Task statement:
With pictures left out, only the lines from the one containing "Given: Click the search magnifier button" through the end of the records should be reproduced exactly, please.
─── Data extract
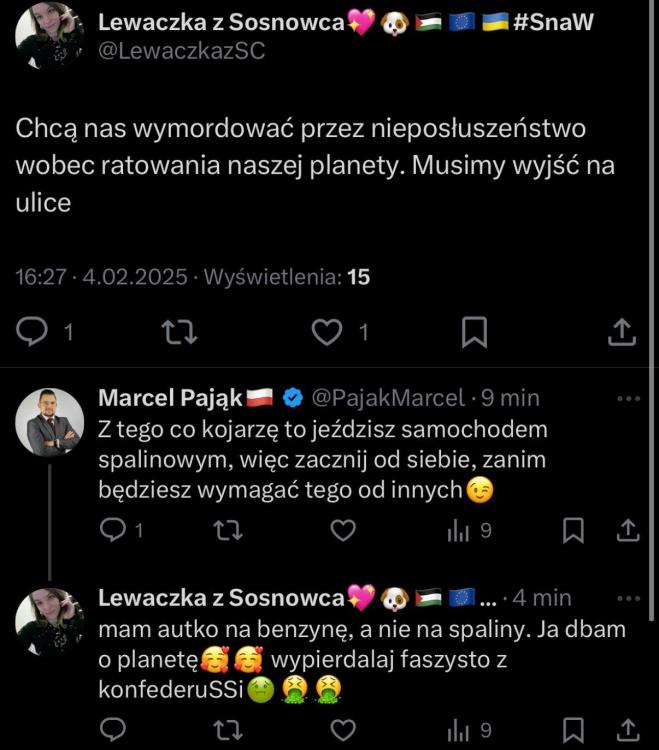This screenshot has width=659, height=750.
Task: Repost Marcel Pająk's reply
Action: click(x=228, y=530)
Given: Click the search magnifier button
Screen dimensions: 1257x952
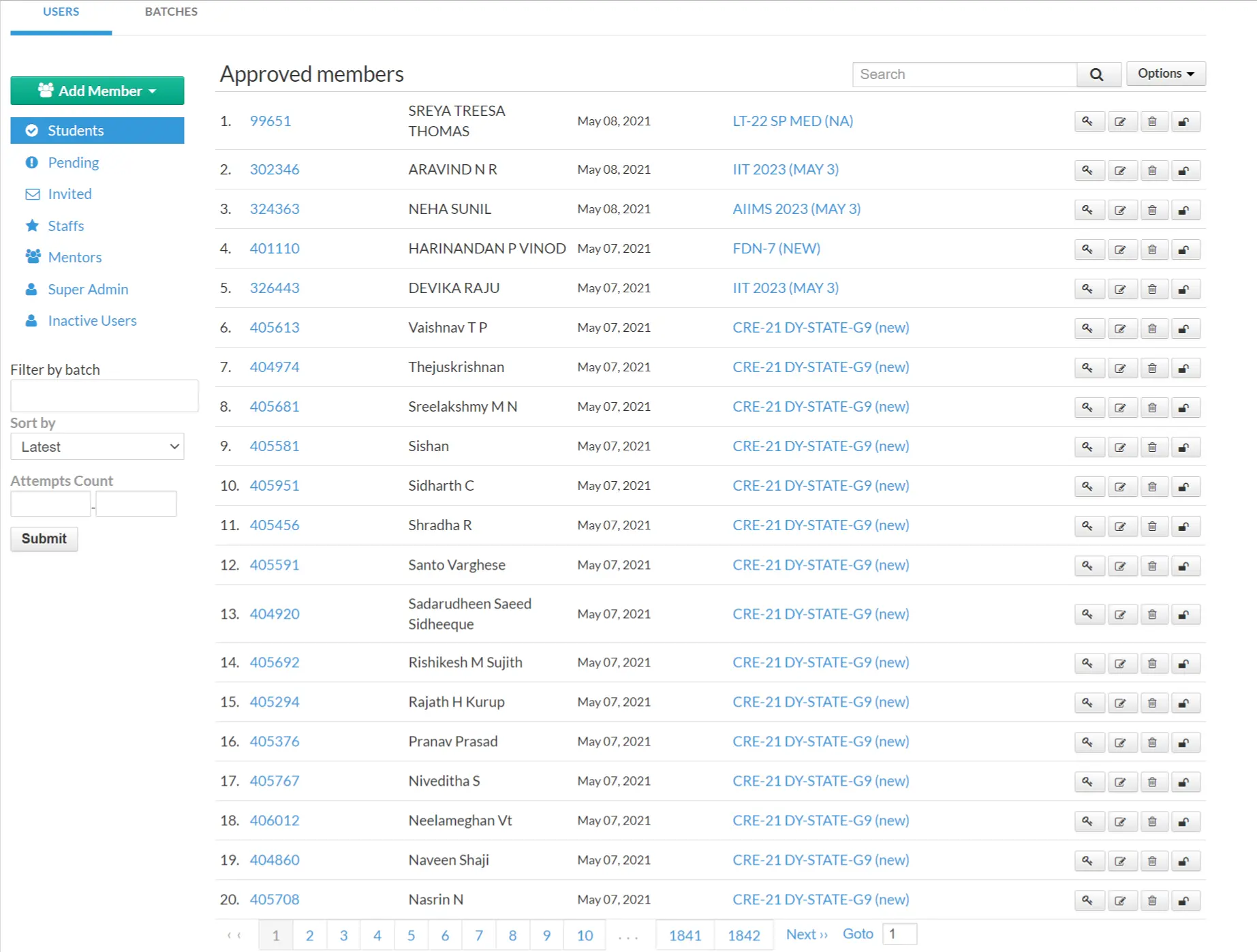Looking at the screenshot, I should click(x=1096, y=75).
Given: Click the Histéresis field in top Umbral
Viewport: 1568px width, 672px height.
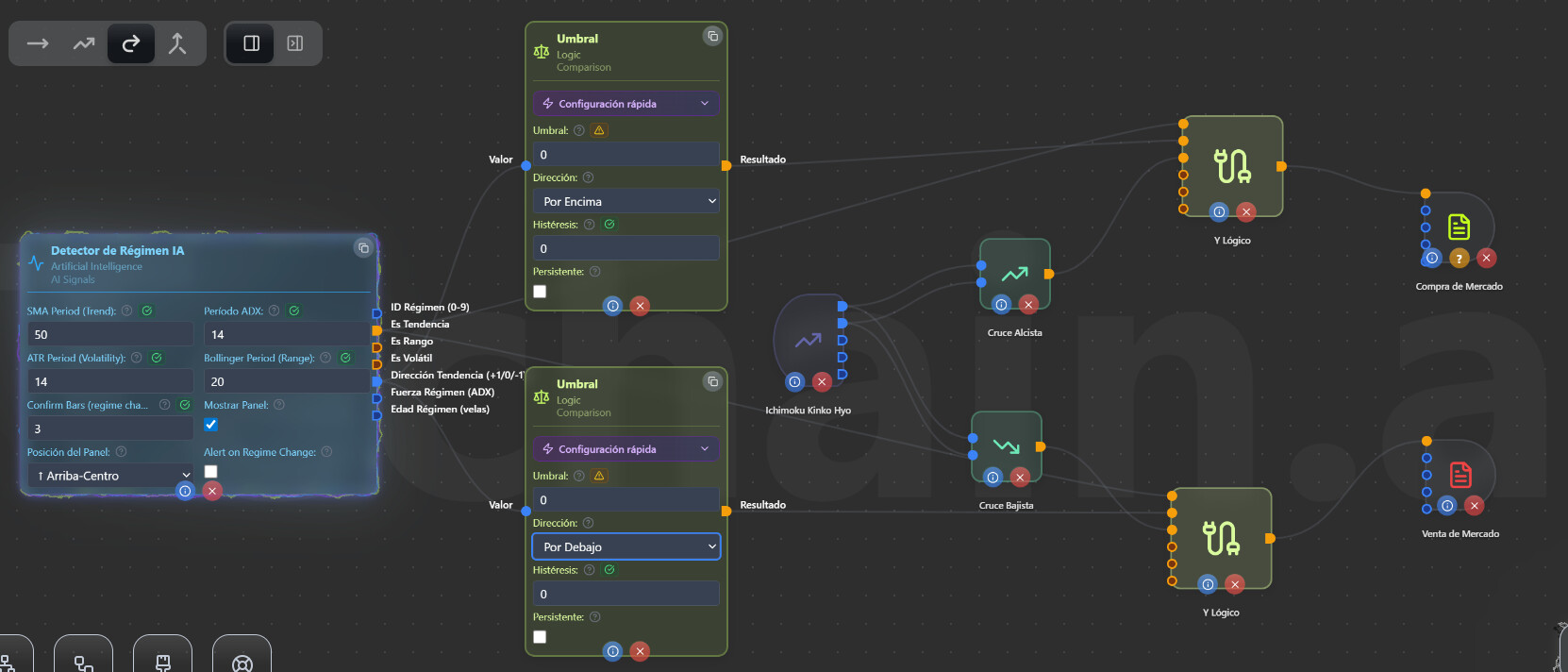Looking at the screenshot, I should coord(626,248).
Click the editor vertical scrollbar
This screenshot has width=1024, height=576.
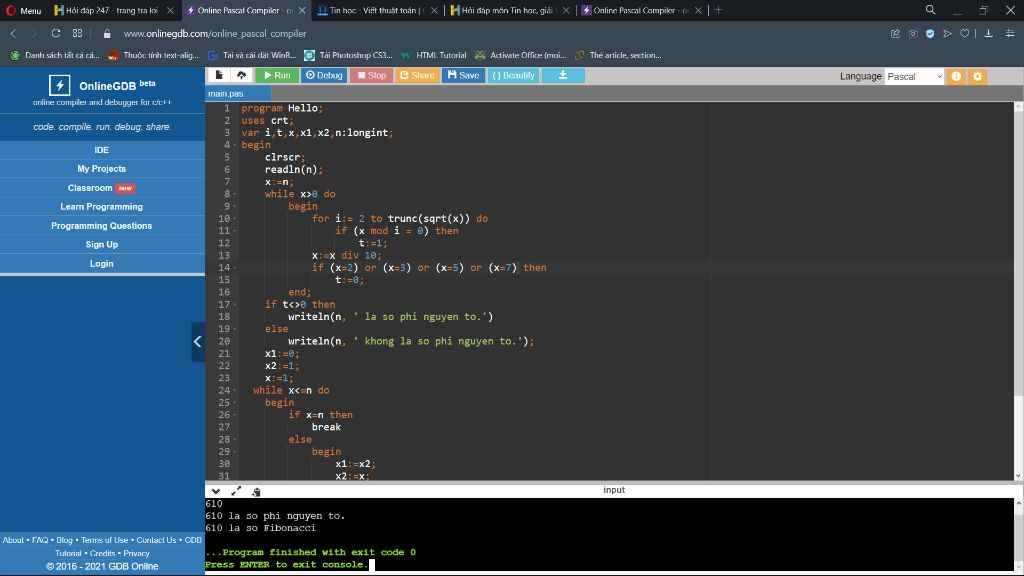(x=1018, y=291)
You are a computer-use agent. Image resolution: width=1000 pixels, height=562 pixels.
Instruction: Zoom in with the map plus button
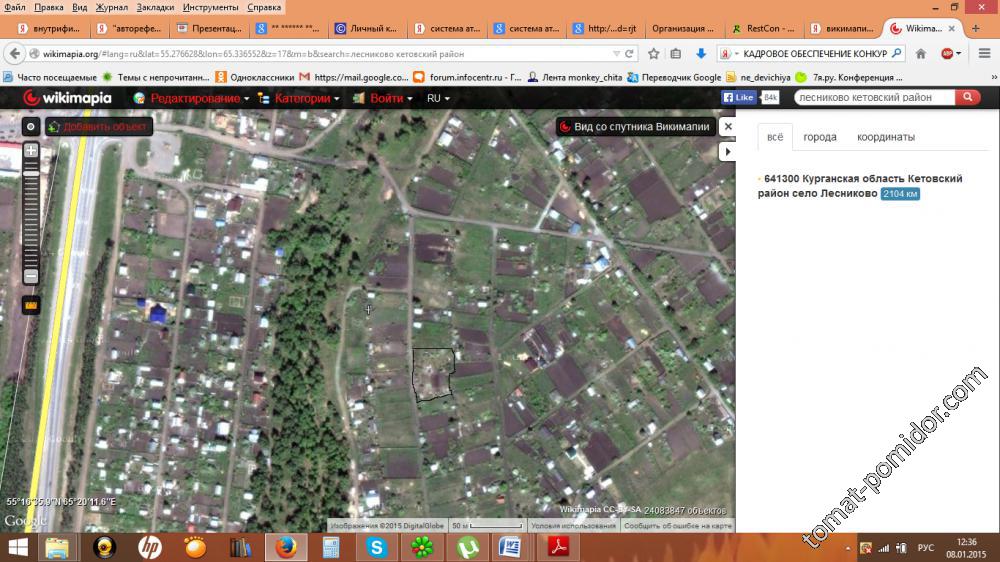[31, 151]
──────
Reply to the task:
Given: Click the search magnifier button
Screen dimensions: 1257x952
Looking at the screenshot, I should click(x=1096, y=75).
Given: Click the Histéresis field in top Umbral
Viewport: 1568px width, 672px height.
Looking at the screenshot, I should coord(626,248).
Click the editor vertical scrollbar
This screenshot has width=1024, height=576.
(x=1018, y=291)
You are a computer-use agent. Image resolution: width=1000 pixels, height=562 pixels.
Instruction: Zoom in with the map plus button
[31, 151]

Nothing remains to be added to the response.